Throughout all and then some, Morgan ensures Keith’s trusty confidant and right-hand wrist Steve Jordan is never too far from the action …nor should he be, as from Talk Is Cheap onwards Steve has expertly facilitated some of the very best Rolling Stones records they never made. Fellow X-perienced Wino Waddy Wachtel pops in and out of the proceedings too; always wise to have an old Cowsills associate on board, yessir. Nevertheless, and not surprisingly at all I guess, several of Keith’s Greatest Myths (e.g.: spotting a whitewashed Muddy Waters painting the Chess Records ceiling when the Stones first arrived there in 1964) are spun into their second half-century of fictional service.
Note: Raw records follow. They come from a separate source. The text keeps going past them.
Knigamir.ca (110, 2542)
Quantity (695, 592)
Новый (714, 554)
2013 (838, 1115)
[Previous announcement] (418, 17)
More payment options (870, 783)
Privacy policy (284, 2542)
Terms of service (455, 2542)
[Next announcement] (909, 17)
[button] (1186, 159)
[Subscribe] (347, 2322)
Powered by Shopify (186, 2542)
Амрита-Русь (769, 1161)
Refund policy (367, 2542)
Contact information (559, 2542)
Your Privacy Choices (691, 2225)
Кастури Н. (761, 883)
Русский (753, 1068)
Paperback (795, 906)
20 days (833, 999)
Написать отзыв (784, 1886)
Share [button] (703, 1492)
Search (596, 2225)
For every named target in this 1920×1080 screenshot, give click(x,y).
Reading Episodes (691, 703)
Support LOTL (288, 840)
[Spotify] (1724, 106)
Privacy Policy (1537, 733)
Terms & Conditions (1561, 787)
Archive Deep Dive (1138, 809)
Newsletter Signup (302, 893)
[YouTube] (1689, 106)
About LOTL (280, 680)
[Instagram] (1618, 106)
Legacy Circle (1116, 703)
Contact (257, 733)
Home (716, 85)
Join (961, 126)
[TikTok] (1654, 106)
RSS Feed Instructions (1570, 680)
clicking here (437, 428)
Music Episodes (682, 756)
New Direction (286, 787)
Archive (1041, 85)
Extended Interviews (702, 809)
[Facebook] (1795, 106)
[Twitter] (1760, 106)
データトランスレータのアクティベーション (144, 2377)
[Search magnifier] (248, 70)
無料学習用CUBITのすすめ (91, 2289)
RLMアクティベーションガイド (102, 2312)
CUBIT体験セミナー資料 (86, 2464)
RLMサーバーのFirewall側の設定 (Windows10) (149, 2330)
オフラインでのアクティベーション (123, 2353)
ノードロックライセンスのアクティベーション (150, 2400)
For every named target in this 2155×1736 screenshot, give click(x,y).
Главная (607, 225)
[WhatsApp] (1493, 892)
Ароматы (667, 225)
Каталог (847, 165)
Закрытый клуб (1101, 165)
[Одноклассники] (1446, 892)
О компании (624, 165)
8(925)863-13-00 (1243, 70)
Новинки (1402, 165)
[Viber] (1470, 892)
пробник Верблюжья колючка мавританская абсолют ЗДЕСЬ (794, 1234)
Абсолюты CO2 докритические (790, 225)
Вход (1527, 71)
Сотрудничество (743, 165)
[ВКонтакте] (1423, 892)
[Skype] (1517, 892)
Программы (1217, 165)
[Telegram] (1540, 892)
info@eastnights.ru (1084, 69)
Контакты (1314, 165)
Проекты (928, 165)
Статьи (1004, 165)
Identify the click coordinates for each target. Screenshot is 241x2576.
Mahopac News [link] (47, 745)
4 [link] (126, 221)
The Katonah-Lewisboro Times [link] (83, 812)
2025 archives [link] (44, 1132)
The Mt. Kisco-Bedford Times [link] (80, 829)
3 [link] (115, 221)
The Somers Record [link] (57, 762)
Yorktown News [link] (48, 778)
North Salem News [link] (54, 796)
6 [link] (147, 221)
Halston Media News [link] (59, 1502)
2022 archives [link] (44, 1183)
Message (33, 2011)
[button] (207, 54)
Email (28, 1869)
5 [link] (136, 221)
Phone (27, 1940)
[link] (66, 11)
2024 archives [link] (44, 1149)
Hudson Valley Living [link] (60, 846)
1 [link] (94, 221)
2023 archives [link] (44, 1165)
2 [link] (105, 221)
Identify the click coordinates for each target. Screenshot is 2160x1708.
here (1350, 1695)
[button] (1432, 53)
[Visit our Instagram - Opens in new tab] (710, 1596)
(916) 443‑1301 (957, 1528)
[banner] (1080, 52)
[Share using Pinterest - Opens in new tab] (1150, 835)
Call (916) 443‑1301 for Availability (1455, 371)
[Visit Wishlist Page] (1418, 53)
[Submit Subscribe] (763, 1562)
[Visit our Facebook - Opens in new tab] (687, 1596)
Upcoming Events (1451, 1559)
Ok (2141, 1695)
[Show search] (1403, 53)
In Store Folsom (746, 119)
But at least one, um, influence upon the subject matter is given due screen time …finally: While for some reason Gram Parsons seems to forever be AWOL from the The World’s Greatest Rock and Roll Band’s own documentaries (Stones in Exile most obviously), at least Keith now seems to have no reservations citing the source for, oh, “Dead Flowers” for starters.
However – and, dare I say, this is a MAJOR however – is the next to zero mention, credit, or even significant name-check given whatsoever to the young man who, with all apologies to the late, exceptionally great Ian Stewart, put the Rolling Stones together, gave them their name, gave them their mission and, lest we ever forget, gave our very subject matter himself his first-ever job as a professional musician (and a place to live in London when he finally plucked up the courage to leave home and art college, truth be told). Sure, we do briefly spot him blowing “I Just Want To Make Love To You” harmonica into Dean Martin’s face at The Hollywood Palace, and then most eagerly introducing Howlin’ Wolf to us young suburban North Americans on a long-ago Shindig. But we should ALL try to remember, as Morgan Neville seems to have neglected to, that there but for the grace of Brian Jones went… Keith Richards. Among others. To say the very, very least.
That gargantuan quibble aside, Under the Influence should be considered absolutely Required Viewing for not only all students of rock ‘n’ roll archaeology, but for those cranky remaining folks out there still too often overheard making such quips as “rock is dead,” “there’s nothing left worth listening to anymore,” or “Keith Richards? THAT guy’s still ALIVE??!”
Well. Not only alive, but as happy, productive, insightful, witty, personable, charming and downright entertaining as always. Why, he may even outdo Chuck Berry in at least several of those just-mentioned criteria. So there!
P.S.: and the man is a great pianist as well. Ian Stewart, and even Johnnie Johnson I bet, would be proud.